06 / 19
Playbook / 06

A distributed rate limiter

Algorithmically tiny, operationally interesting. The token-bucket math fits on a napkin; what makes this an interesting question is the engineering around the math — shaving the Redis round-trip with local pre-deduction, surviving a Redis flake without letting bad actors through, handling hot keys without overprovisioning the cluster, and the fail-open-vs-fail-closed choice that defines whether your gateway is a security tool or just a politeness layer.


1 · Clarifying questions

Where does the limiter run?API gateway, in front of every public-facing service. ~50K req/s aggregate.
What's the limit dimension?Multiple — per IP, per user, per API key, per (user, endpoint). Rules are configurable, not hard-coded.
Strict or eventually-correct?Strict on average, allow brief overshoot under burst. Internet-scale rate limiters are not transactions.
Latency budget?P99 ≤ 5 ms added by the limiter. Above that and the limiter becomes part of the latency story.
Fail-open or fail-closed?Per-rule. Anti-abuse rules fail-closed; "fairness" rules fail-open. The product owns the choice; the design exposes it.
What happens when blocked?HTTP 429 with Retry-After header and standard rate-limit headers (RFC draft 9). Consistent shape across all services.
Multi-region?Yes. Each region has its own limiter; rules are global config but counters are regional.
Burst handling?Token bucket with capacity ≥ rate. A user with rate=10/s and capacity=100 can send 100 in a burst then refill at 10/s.

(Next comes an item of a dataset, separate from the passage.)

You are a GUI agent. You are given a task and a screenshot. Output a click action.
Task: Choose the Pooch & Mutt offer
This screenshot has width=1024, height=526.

2 · Capacity math, on a napkin

NumberCalculationResult
API gateway QPSgiven~50K (peak ~150K)
Active rate-limit keys1 per active user × ~10M concurrent + 100K API keys~10M keys
Bytes per key (counter + meta)~64 B
Hot working set~5% of keys at peak × 64 B~32 MB (trivial for Redis)
Per-request Redis ops1 LUA script (atomic CAS-and-decrement)1 op
Per-pod local cache hit rate~80% (sticky-ish traffic, short windows)
Effective Redis QPSpeak × (1 − 0.8)~30K Redis ops/s
Redis cluster3 shards × 3 replicas (RAM 32 GB)Headroom 100×
Concurrency, limiter150K × 0.005 s~750 in-flight

The math says one Redis cluster easily handles 50K QPS — even with no local pre-deduction. The local-cache-with-sync pattern below is for two reasons: (1) shave the 0.5–1 ms RTT from the hot path, (2) keep working when Redis is unhappy.

3 · API and data model

Limiter check (RPC, called by the gateway)

# Check + atomically deduct
RateLimit.Check(key, n=1) → { allowed, remaining, reset_at }

# A request matches multiple rules — check each in order; deny on first deny.
# Example rules for a single request:
# ip:1.2.3.4 rate=1000/min capacity=2000
# user:u_abc rate=100/min capacity=200
# user_endpoint:u_abc:POST /v1/posts rate=10/min capacity=20

# Response when blocked:
HTTP/1.1 429 Too Many Requests
RateLimit-Limit: 100
RateLimit-Remaining: 0
RateLimit-Reset: 12 # seconds until next token
Retry-After: 12

Storage

# Token bucket state, per (rule, key) pair
# Lives in Redis; sharded by hash(rule:key)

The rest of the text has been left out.